767 Fifth Avenue
New York, NY 10153-0119
+1 212 310 8000 tel
+1 212 310 8007 fax
December 15, 2017
Iron Mountain Incorporated
One Federal Street
Boston, Massachusetts 02110
Ladies and Gentlemen:
We have acted as counsel to Iron Mountain Incorporated, a Delaware corporation (the “Company”), in connection with the issuance and sale by the Company of 14,500,000 shares of common stock (the “Shares”), par value $0.01 per share, of the Company.
In so acting, we have examined originals or copies (certified or otherwise identified to our satisfaction) of (i) the Company’s Certificate of Incorporation, as corrected by a Certificate of Correction; (ii) the Company’s Bylaws; (iii) the Company’s Registration Statement on Form S-3 (File No. 333-209827) (the “Registration Statement”), under the Securities Act of 1933, as amended (the “Securities Act”); (iv) the prospectus, dated February 29, 2016, contained within the Registration Statement; (v) the preliminary prospectus supplement related to the Shares, dated December 11, 2017; (vi) the prospectus supplement related to the Shares, dated December 12, 2017; (vii) the form of Common Stock Certificate of the Company; (viii) the Underwriting Agreement related to the Shares, dated December 12, 2017, between the Company and J.P. Morgan Securities LLC, Merrill Lynch, Pierce, Fenner & Smith Incorporated, Wells Fargo Securities, LLC, Barclays Capital Inc. and Evercore Group LLC, as representatives of the several underwriters named in Schedule I thereto; and (ix) such corporate records, agreements, documents and other instruments, and such certificates or comparable documents of public officials and of officers and representatives of the Company, and have made such inquiries of such officers and representatives, as we have deemed relevant and necessary as a basis for the opinions hereinafter set forth.

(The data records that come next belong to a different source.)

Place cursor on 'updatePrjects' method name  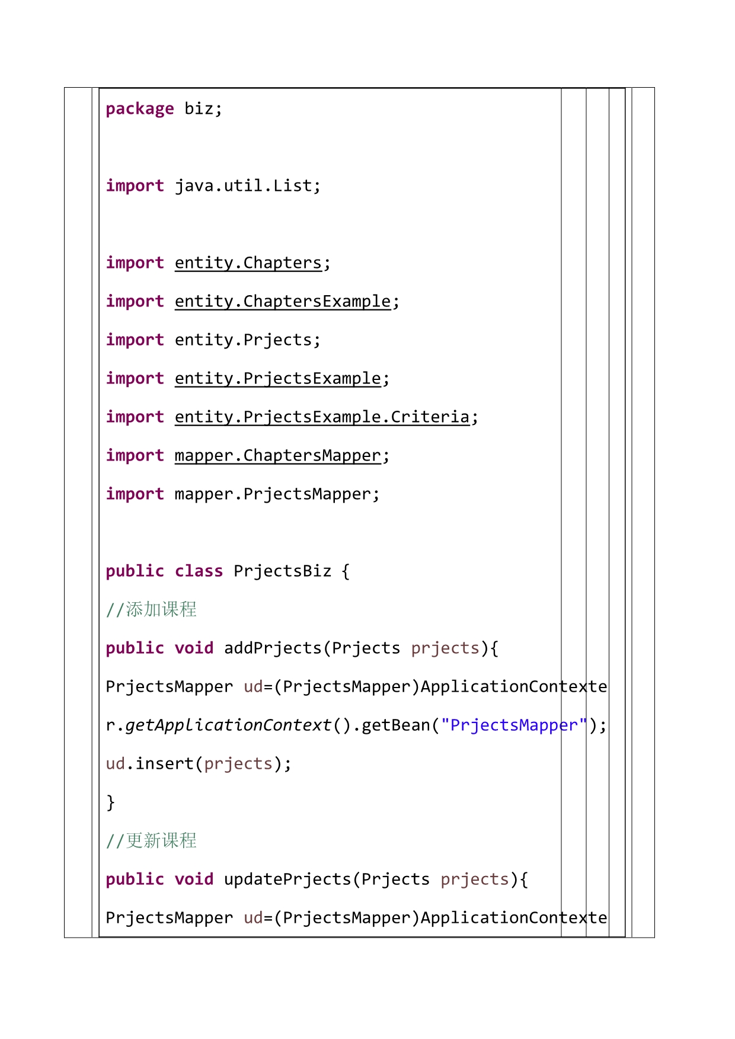coord(287,880)
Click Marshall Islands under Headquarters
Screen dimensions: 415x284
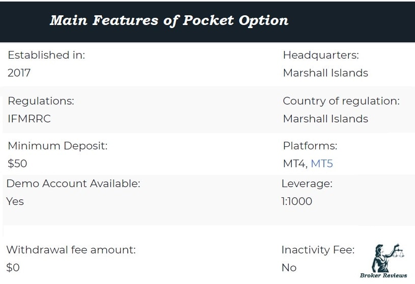point(325,73)
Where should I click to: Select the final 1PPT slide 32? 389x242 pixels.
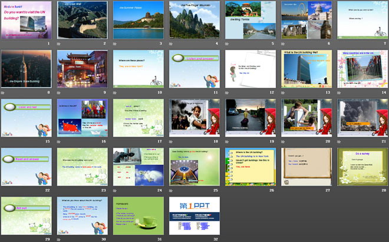[194, 216]
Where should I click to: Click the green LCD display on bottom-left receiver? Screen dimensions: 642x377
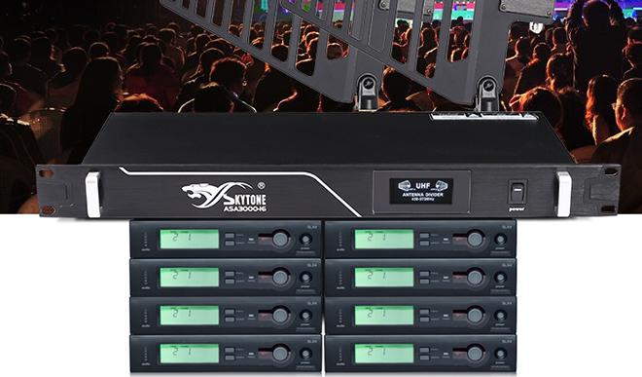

In such examination, we have assumed the genuineness of all signatures, the legal capacity of all natural persons, the authenticity of all documents submitted to us as originals, the conformity to original documents of all documents submitted to us as certified, conformed or photostatic copies and the authenticity of the originals of such latter documents. As to all questions of fact material to this opinion that have not been independently established, we have relied upon certificates or comparable documents of officers and representatives of the Company.
Based on the foregoing and subject to the qualifications stated herein, we are of the opinion that the Shares are validly issued, fully paid and non-assessable.
December 15, 2017
The opinions expressed herein are limited to the corporate laws of the State of Delaware, and we express no opinion as to the effect on the matters covered by this letter of the laws of any other jurisdiction.
We hereby consent to the filing of this letter as an exhibit to the Registration Statement and to the reference to our firm under the caption “Legal Matters” in the prospectus which is a part of the Registration Statement. In giving such consent we do not hereby admit that we are in the category of persons whose consent is required under Section 7 of the Securities Act or the rules and regulations of the Securities and Exchange Commission.